レインは資料を適当に机の端に寄せると、ため息をついて立ち上がった。卓上の魔法ランプの明かりを落として部屋を出る。
そして、出るなり怒鳴り散らした。
「お前ら、さっきからうるさいんだよ!」
部屋を出た先は、小さめの会議室である。煌々と照る魔法の明かりの下、朱雀軍の士官連中が酒盛りの真っ最中であった。執務室から出てきたレインを振り返って、連中はきょとんとしている。
「あ、副将」
「何が、あ、だよ。こっちはまだ仕事中だったってのに」
そう言いながら、レインは空いた椅子に腰掛けた。寄せたテーブルの上には町の酒場や政庁の食堂で買ってきたらしい、おいしそうな料理が並んでいる。レインはその中から、コカトリスの肉を揚げたものをつまみ上げて口に運んだ。甘辛いタレが絡めてあって、深夜の空きっ腹にはたまらないものがある。
「仕事いいんですか」
士官が尋ねるので、もういい、とレインは本格的に料理をつまみ始めた。
「明日、がんばる」
「がんばる、って……副将かわいいっすね」
レイン以外の士官たちがどっと笑った。酔っているらしい。彼らはその勢いのまま、どこそこ所属の某がかわいいだの、綺麗だのと、ディンガル軍のミスコンテストを始めている。
「うちは副将が来る前まで、男所帯だったから。もう、華が違うもの」
副将にいいところを見せようって、若いのががんばるがんばる――そう笑っているのは所帯持ちらしい中年であった。
「白虎軍かわいそうだもんなぁ。あそこ副将もおっさんだぞ」
「俺もあそこは嫌だ。しかも規律違反に厳しいらしいぞ」
「ああ……。玄武軍も相当だけどな」
「でも玄武将軍は綺麗だもんなぁ。踏まれたい系美女代表って感じ」
何だそれ、とレインは笑った。それから、ああ、そういえば、とレインは思い出す。
「踏まれるじゃないけど、玄武将軍を呼びにきた兵士が平手で頬を張られてるのを見たことある」
「玄武将軍の平手は痛そう」
「痛そうだなぁ」
「でも、何かに目覚めそう」
どこの扉開けてんだよ、とどっと笑いが起こった。そのときである。
「いったい、いつまで騒いでいるのっ」
廊下側のドアが激しい音を立てて開け放たれ、話題の玄武将軍が入ってきた。士官たちが慌てて立ち上がる。レインも同じく立ち上がって、すみません、と頭を下げた。

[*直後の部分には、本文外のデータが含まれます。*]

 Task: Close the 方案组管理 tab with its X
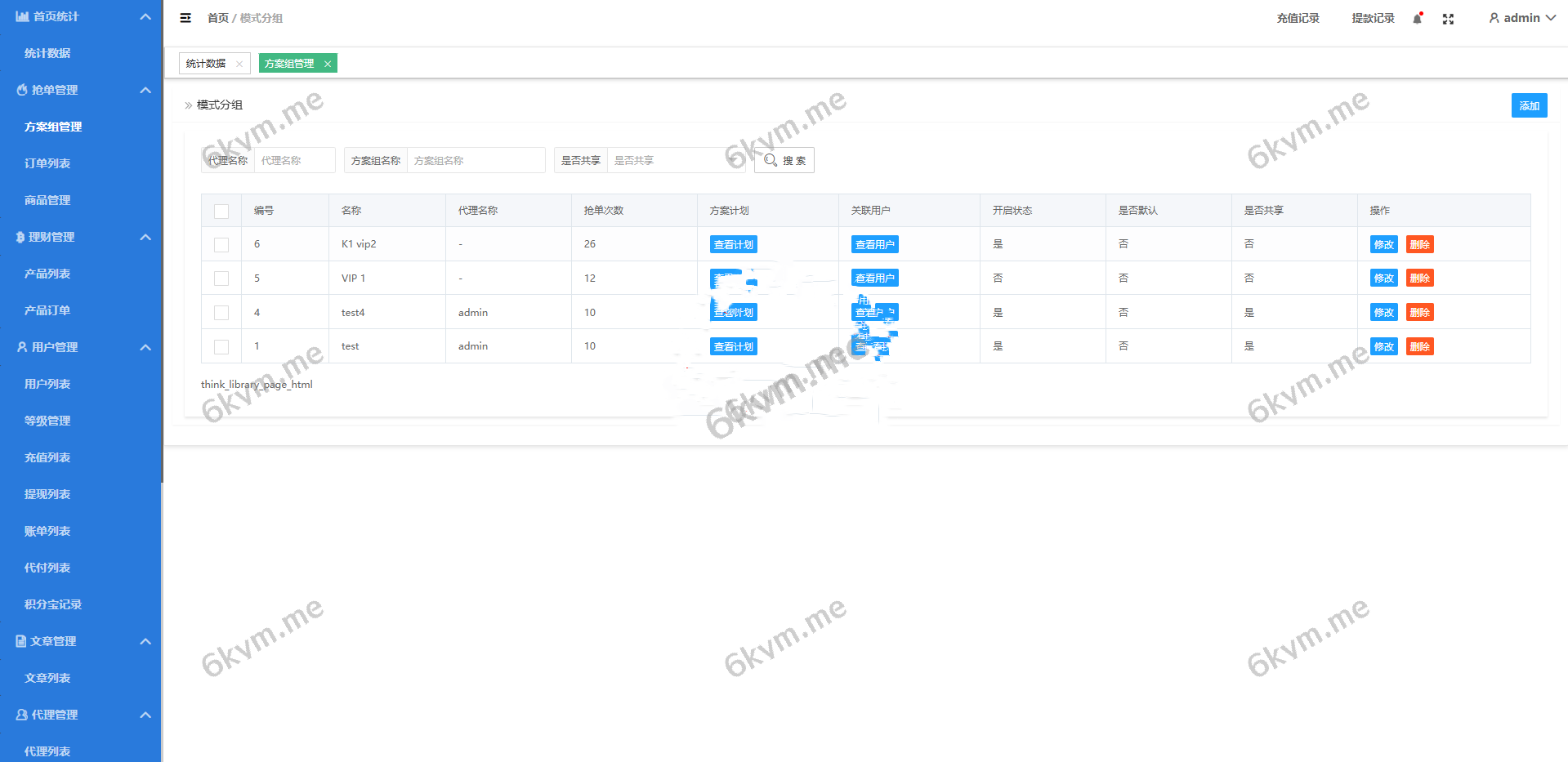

ザギヴはレインがいたことに、少々面食らったような顔をしたが、すぐに顔をしかめた。鋭い視線を向けながら、腕を組む。
「副将がいながら注意もせずに、一緒に酒盛りをするとは言語道断よ」
「申し訳ありません」
そう言ってレインが素直に頭を下げると、ザギヴはバツが悪そうな顔をした。ひとつわざとらしい咳払いをして、ため息をつく。
「ま、まぁ、反省はしているようだし。今回は私が把握しているから、注意だけにしておくわ。けれど、こんなことが続くようなら枢密院で問題にします」
「感謝します、将軍」
レインは下げていた頭を上げて、にっこりと笑った。
「それで、迷惑ついでに、明日提出しなきゃいけない書類の添削、お願いできないですかね」
明日、出すんだ……宰相に……、とレインは絶望的な顔をした。皇帝への直訴というとんでもないことをやらかしたレインに、宰相の風当たりはことさらに強くなった。できれば、宰相にはこのまま一生会いたくないとすら思う。
ザギヴは少し考えるそぶりを見せて、いいわ、と頷いた。
「見てあげる」
「ああ、ありがとうございます。ここは、ご覧の有様なので、もしよろしければ玄武軍のほうをお借りしたいんですけど」
「……いいわよ」
じゃあ、ちょっと取ってきますね、とレインは執務室に引っ込んで、書類の束を持ってくるとザギヴを促して部屋を出て行く。廊下に出る直前に、肩越しに士官たちを振り返り、にやりと笑って小さく手を振った。士官たちはニヤニヤしながら、小さな会釈を返してきた。
レインにあわせるように、ザギヴはソファに腰掛けて、書類に目を落としている。煌々と照る魔法ランプの明かりに、長くたっぷりとした彼女のまつげが、黒い影を白い頬に伸ばしていた。
レインは、ふと思いついて彼女に一枚の資料を差し出した。例の、シェスターの経歴書である。
「ねぇ、この研究ってどういうの?」
経歴書の一番下に彼女の研究論文のタイトルが連なっている。ただ、レインには難しくてよく意味がわからない。
ザギヴはじっとそのタイトル群を見ながら、そうねぇ、と口を開いた。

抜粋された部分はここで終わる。